08 April 2010 1084 Hits
Si terrà il 21 aprile prossimo, nell'ambito degli eventi del programma di Schio del Festival Città Impresa, il Convegno dal titolo: "ECO-INNOVAZIONE: nuovi materiali e prodotti polimerici".
Il Convegno, organizzato in collaborazione con Demotech Schio, avrà luogo presso lo Spazio Lanificio Conte in Largo Fusinelle a Schio, con inizio alle ore 15.
Sono previsti gli interventi di Diego Basset (Direttore Veneto Nanotech), Massimo Malaguti (Direttore PST Galileo - MaTech), Carlo Brunetti (Vicepresidente API Plastic - Bassano), Michele Modesti (Università di Padova), Stefano Besco (Università di Padova) e Alessandro Pegoretti (Università di Trento). Moderatore dell'incontro sarà Antonio Girardi, direttore Centro Produttività Veneto di Vicenza.
L'intervento di MaTech riguarderà in particolare le prospettive di impiego dei biopolimeri. Lo sviluppo di fonti energetiche o di risorse alternative rinnovabili rappresenta oggi un tema di estrema attualità e crescente interesse, nella prospettiva di un’economia globale in grado di far fronte alle problematiche relative al petrolio sia in termini di efficienza energetica che di impatto ambientale.
Poiché solo il 10% del petrolio è impiegato nell'industria chimica per essere convertito in prodotti finiti, è realistico supporre che la biomassa disponibile possa essere adeguata a rimpiazzare le risorse di petrolio attualmente utilizzate dall’industria chimica per la produzione di polimeri.

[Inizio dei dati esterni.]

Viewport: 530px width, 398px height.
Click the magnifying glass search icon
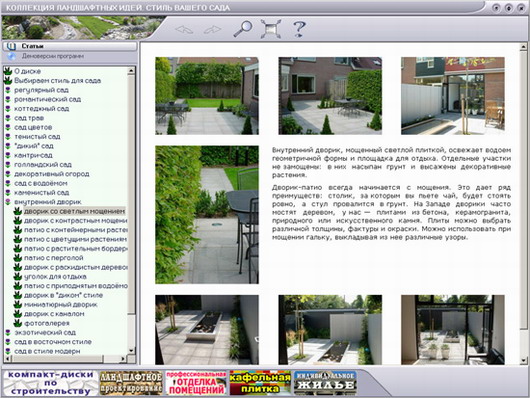coord(243,29)
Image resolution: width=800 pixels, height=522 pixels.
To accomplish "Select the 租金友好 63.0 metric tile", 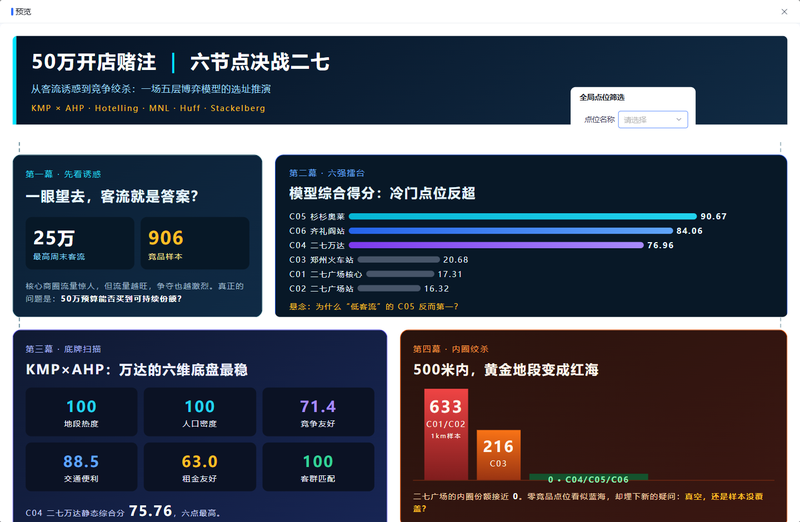I will (200, 467).
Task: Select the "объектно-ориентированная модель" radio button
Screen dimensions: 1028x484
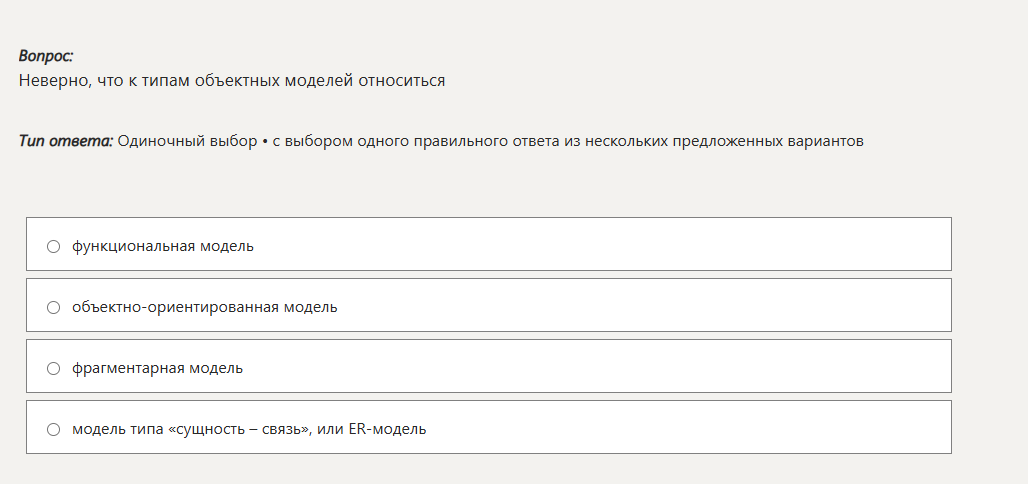Action: pyautogui.click(x=54, y=307)
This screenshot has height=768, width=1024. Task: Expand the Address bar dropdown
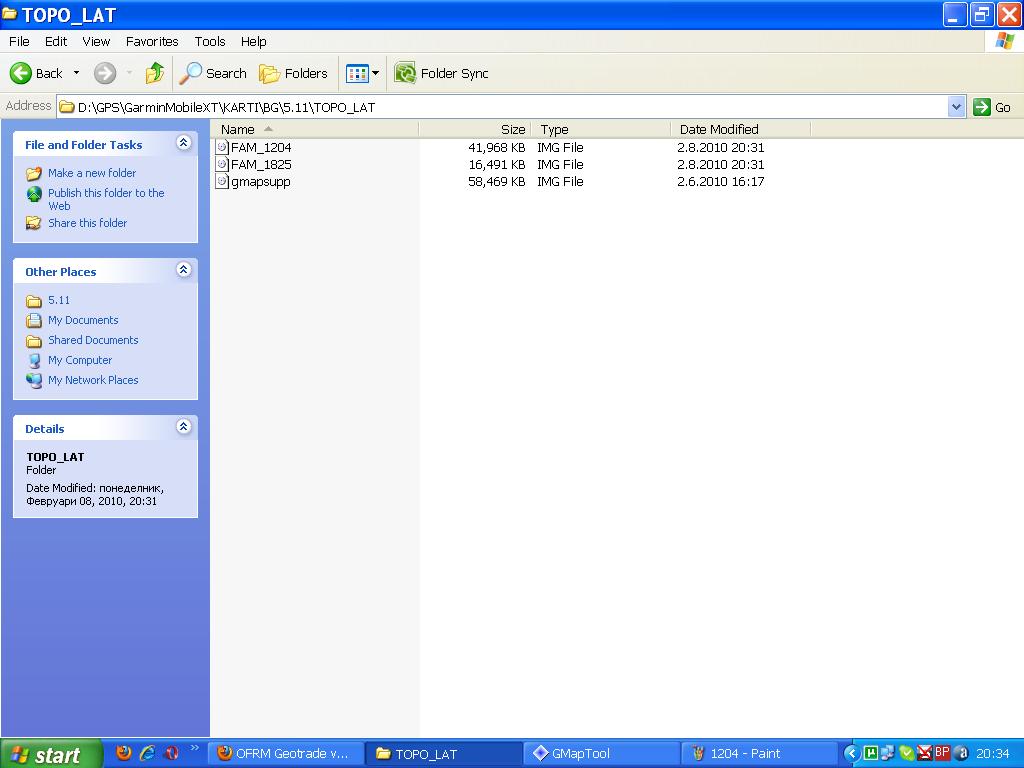coord(956,107)
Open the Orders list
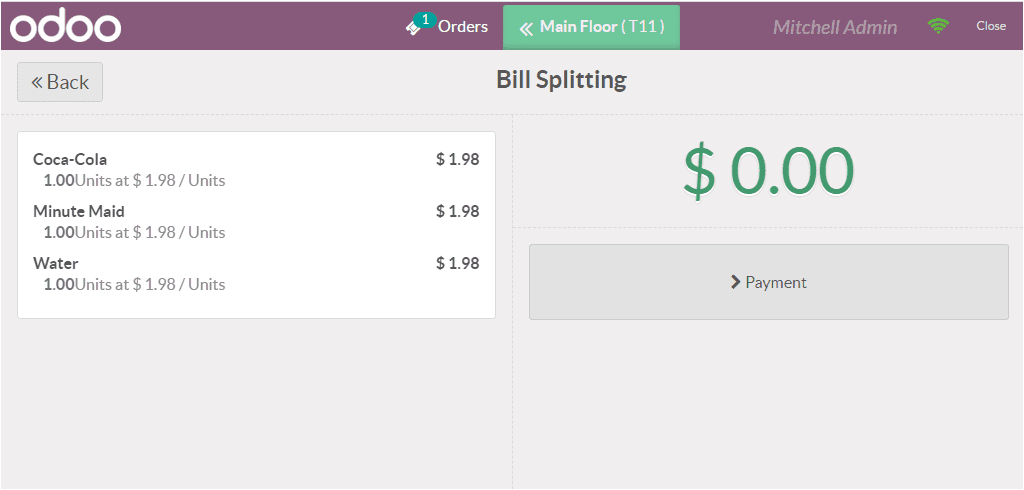 447,27
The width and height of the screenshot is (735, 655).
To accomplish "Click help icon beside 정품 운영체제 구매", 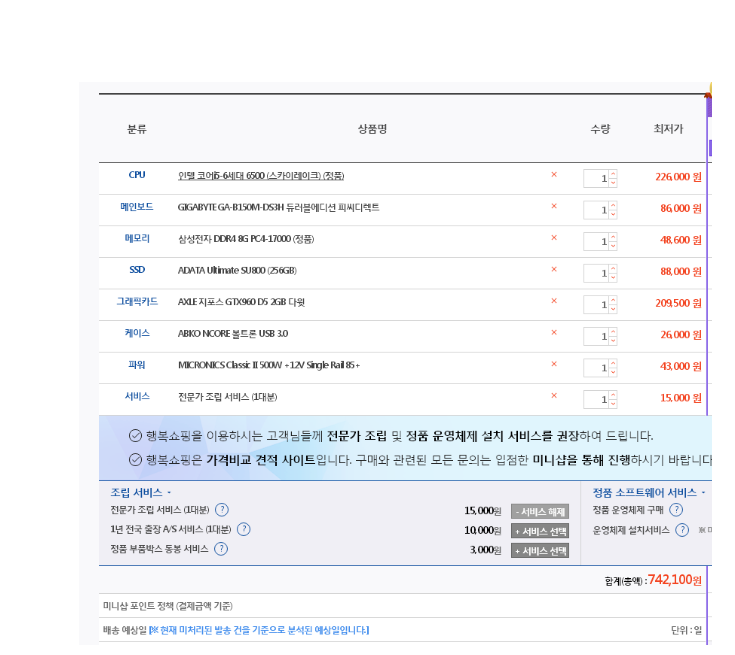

Nasce così una nuova famiglia di plastiche chiamate biopolimeri, totalmente o parzialmente derivate da fonti rinnovabili, biodegradabili o no. La fonte naturale cui si attinge è generalmente il mais, da cui sono stati realizzati i primi prodotti industriali, soprattutto per il settore del packaging, ma anche la canna da zucchero, l’amido di patata e l’ olio di ricino; i materiali plastici che ne derivano, processabili per iniezione, estrusione o soffiaggio, si differenziano sia per caratteristiche di biodegradabilità e compostabilità sia per prestazioni meccaniche.
Recentemente vengono impiegati e sempre più richiesti biopolimeri caratterizzati da ottime proprietà meccaniche, in grado di rispondere a requisiti tecnici elevati e, nello stesso tempo, di garantire una significativa riduzione dei gas ad effetto serra, buona efficienza energetica e basso impatto ambientale. Un esempio di questo tipo di biopolimeri sono le poliammidi derivate totalmente o parzialmente da olio vegetale di ricino, molto simili per caratteristiche ad alcune poliammidi derivate da petrolio. Ci sono già sul mercato diverse applicazioni che fanno comprendere il grado di tecnicità di alcuni biopolimeri, impiegati ad esempio per parti esterne di scarponi da sci o per elementi ammortizzanti di suole per calzature sportive.
Tra i compositi con fibra di legno, tradizionalmente con matrice plastica di derivazione sintetica, si stanno recentemente sviluppando quelli a base di PLA che, con aggiunta di cariche naturali (dalle più diverse origini), rientrano quindi nella classe dei bio-polimeri.
Nel settore dei compositi termoindurenti, si inizia oggi a trovare sul mercato il prodotto realizzato a partire da fibre naturali (cotone, iuta, sisal, abaka, canapa, lino, ramie e curauà), impregnato con bioresine, anche se queste ultime sono ancora poco sviluppate e diffuse. Pannelli isolanti per il settore automotive, tavole da skateboard o sci per il settore sportivo sono alcuni esempi di applicazioni esistenti.
Negli ultimi anni MaTech ha affrontato diversi progetti per lo sviluppo di prodotti plastici con caratteristiche di biodegradabilità e minor impatto ambientale. Il MaTech Point di Vicenza, all'interno del servizio Demotech, è quindi a disposizione per offrire la propria collaborazione ad aziende del territorio interessate a conoscere meglio la tematica o a sviluppare nuovi prodotti derivati da risorse rinnovabili.